It’s finally game week, and the Virginia football team welcomes William & Mary to Charlottesville this Saturday at 7:30pm. As we get ready for the season opener, we are looking at each position group. Today: the running backs!
There are a lot of questions at running back after a bit of an underwhelming season in 2020, but there are reasons to be optimistic this year. Grad transfer Shane Simpson (Towson) decided to forego the extra year of eligibility granted as a result of the pandemic season, but he’s really the only big loss from 2020 to 2021. Simpson finished third on the team with 278 yards, and he added two touchdowns for the season.
Head coach Bronco Mendenhall has been high on his backs throughout fall camp, and Wayne Taulapapa earned the top spot in the first depth chart released. But Mendenhall said it’s a minuscule amount of distance between the four backs listed, making his job difficult.
“It is so close, and Wayne’s experience gives him a more ‘every play’ role in anything we’re doing just because we’ve seen him do it all,” Mendenhall said in Monday’s press conference. “Mike Hollins adds a dynamic ball carrier emphasis that is really special, and [with] Ronnie [Walker Jr.] there is a speed and dynamic component that comes to that, and Devin Darrington might have been the most effective runner through the entire camp that we’ve had. It is really hard to say right now, who, and how many touches and what roles, and it’s a photo finish as of Monday.”
Let’s take a more in-depth look at who the Hoos will have when the season kicks off in four days.
The Returning Players
This running back corps starts with Taulapapa. The 5-9, 210 pound senior out of Hawaii has been a grinder for Mendenhall and RB coach Mark Atuaia, and he finished second on the squad last year with 395 yards. Quarterback Brennan Armstrong was the team’s leading rusher and by a relatively large margin. Armstrong finished with 552 yards and five touchdowns, which tied for the team high alongside Taulapapa’s five touchdowns.

■ **Work task**
Copy the passage from the running backs preview between "Head coach Bronco" and "his job difficult.", inclusive, without changing a word.

■ **Supplied entries**
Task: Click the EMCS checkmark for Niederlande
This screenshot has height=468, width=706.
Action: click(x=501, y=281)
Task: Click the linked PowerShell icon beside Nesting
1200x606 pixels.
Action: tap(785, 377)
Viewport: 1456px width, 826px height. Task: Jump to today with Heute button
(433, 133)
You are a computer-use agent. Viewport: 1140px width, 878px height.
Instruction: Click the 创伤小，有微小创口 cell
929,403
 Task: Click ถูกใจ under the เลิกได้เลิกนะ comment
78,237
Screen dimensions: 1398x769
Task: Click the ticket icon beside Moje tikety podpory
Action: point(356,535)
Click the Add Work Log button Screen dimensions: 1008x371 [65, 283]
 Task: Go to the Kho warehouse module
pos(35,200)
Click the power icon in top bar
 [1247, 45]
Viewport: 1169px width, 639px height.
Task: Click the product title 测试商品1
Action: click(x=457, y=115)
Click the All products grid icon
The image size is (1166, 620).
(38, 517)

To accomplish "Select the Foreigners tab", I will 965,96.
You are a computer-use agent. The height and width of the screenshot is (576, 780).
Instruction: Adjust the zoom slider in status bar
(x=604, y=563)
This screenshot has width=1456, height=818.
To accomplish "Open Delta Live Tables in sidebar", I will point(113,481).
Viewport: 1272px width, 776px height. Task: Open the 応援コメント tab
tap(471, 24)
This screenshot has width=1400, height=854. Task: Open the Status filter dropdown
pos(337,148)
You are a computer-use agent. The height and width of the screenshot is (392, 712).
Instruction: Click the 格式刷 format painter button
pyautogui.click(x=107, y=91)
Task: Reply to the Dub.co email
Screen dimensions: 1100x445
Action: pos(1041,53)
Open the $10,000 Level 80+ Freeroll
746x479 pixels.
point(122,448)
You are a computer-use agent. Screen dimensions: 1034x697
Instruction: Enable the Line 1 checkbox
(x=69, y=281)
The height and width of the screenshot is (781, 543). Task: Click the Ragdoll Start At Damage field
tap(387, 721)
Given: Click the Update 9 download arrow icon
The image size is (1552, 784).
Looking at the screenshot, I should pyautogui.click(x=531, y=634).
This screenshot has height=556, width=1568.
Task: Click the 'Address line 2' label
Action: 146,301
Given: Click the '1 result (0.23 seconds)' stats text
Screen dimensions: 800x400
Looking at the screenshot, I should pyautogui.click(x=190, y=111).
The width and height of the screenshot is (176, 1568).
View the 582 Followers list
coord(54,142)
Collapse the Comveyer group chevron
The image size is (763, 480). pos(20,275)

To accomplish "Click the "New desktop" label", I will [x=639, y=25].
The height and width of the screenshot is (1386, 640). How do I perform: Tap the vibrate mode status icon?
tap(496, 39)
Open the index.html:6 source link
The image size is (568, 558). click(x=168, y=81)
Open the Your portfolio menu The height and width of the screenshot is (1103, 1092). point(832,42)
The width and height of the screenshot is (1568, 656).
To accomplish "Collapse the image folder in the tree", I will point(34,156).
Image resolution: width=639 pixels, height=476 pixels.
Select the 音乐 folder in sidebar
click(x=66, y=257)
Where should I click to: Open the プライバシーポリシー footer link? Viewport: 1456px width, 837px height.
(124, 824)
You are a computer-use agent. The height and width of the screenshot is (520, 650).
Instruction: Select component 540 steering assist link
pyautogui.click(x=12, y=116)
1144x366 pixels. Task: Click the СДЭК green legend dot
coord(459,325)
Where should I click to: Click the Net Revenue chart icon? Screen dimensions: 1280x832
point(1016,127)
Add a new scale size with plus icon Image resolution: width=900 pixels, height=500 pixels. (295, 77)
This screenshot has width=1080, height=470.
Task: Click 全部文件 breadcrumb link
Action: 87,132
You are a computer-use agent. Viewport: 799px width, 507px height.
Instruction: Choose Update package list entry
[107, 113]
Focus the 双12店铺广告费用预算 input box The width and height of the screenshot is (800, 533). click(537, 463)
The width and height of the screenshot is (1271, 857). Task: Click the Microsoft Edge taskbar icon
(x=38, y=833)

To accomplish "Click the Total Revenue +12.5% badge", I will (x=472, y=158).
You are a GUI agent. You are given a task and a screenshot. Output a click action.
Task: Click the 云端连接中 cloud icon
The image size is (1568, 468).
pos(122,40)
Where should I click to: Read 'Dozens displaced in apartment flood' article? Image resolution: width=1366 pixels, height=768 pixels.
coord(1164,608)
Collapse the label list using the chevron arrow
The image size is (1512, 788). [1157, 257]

■ **Answer section**
Head coach Bronco Mendenhall has been high on his backs throughout fall camp, and Wayne Taulapapa earned the top spot in the first depth chart released. But Mendenhall said it’s a minuscule amount of distance between the four backs listed, making his job difficult.